Fox News Channel and MSNBC will feel obligated to weigh in, obviously, but likely with a nod to their ideological filters. So Fox will have to point out the inadequacies in the British socialized heathcare system — with an eye toward bashing Obamacare — while MSNBC won’t be able to stay focused for long without wondering whether Republican obstructionism is blocking the Royal birth canal.
Finally, CNN has made clear under new management it has no problem piling on lighter news in an effort to get noticed. And the channel already employs several high-profile Brits — most notably Piers Morgan, whose positively giddy coverage of the Royal Wedding and the Queen’s Diamond Jubilee were ripe fodder for “The Daily Show.” (Incidentally, having John Oliver sub in for Jon Stewart this summer suddenly seems particularly well timed, doesn’t it?)
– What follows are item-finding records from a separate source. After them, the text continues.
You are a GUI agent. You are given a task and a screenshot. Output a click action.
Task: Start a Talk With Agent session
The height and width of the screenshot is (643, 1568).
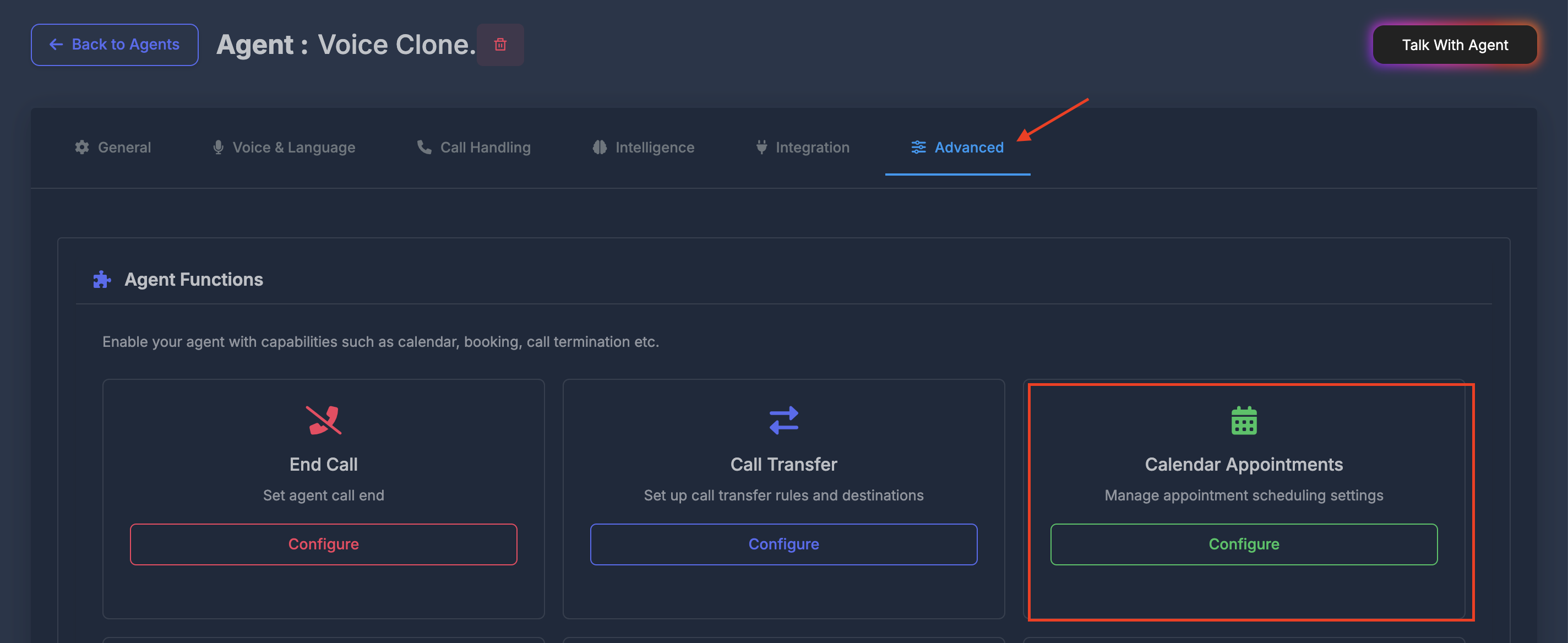pos(1455,45)
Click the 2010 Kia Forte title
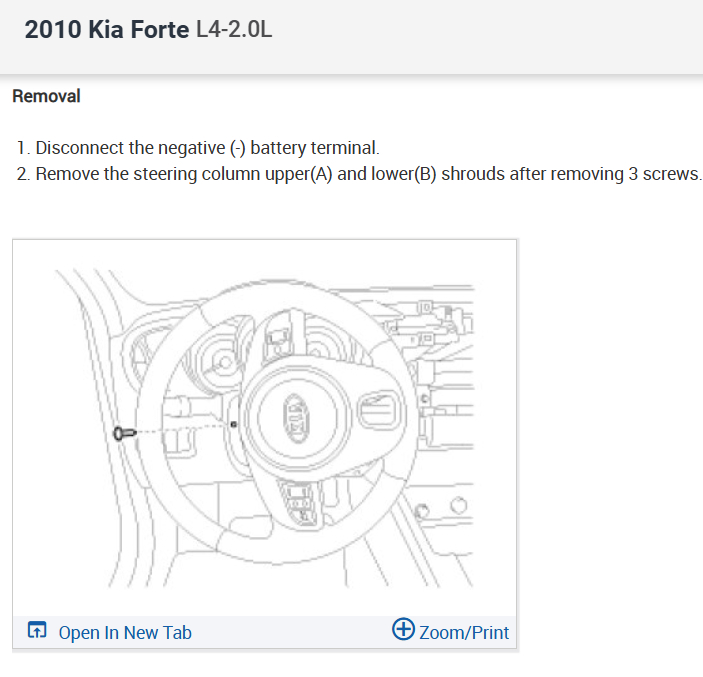The height and width of the screenshot is (677, 703). click(x=106, y=30)
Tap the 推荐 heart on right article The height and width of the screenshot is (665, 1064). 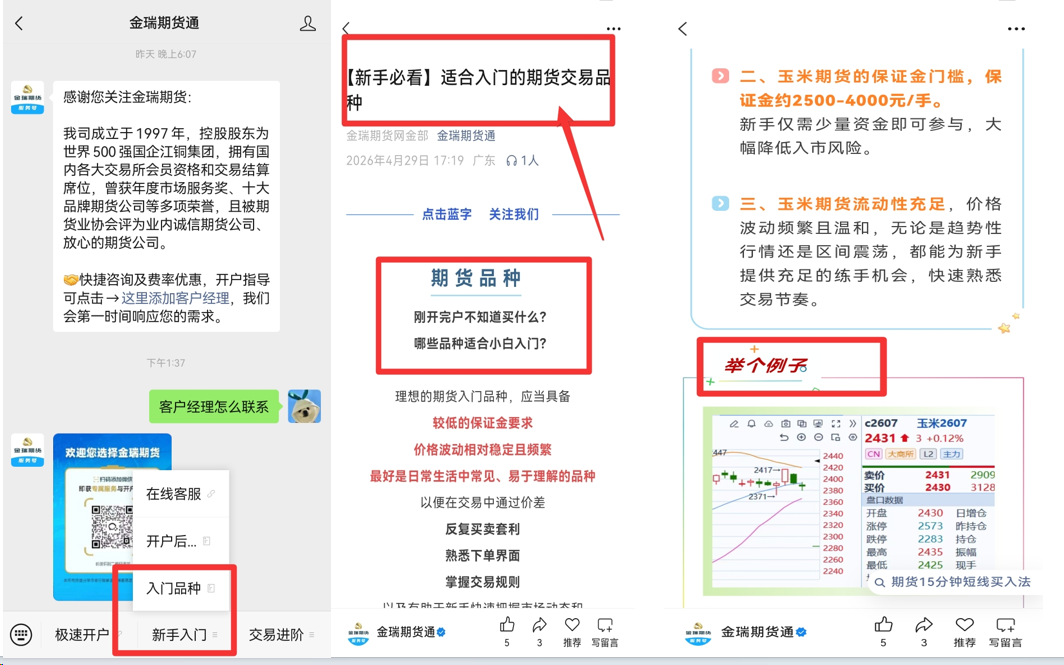click(x=964, y=624)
CNN has historically been reliant on major news events to bring viewers to the channel, its main challenge being that it has struggled to hang onto them after those events begin to fade. And while a lot of the news this summer has been terrible, there’s been enough of it to provide the channel (and indeed all the news nets) an at least temporary boost.
So is CNN destined to enjoy its own baby bump? Based on the coverage Monday morning, it certainly looks like they’re counting on one. The trick now will be to see if they can sustain it until the kid starts teething.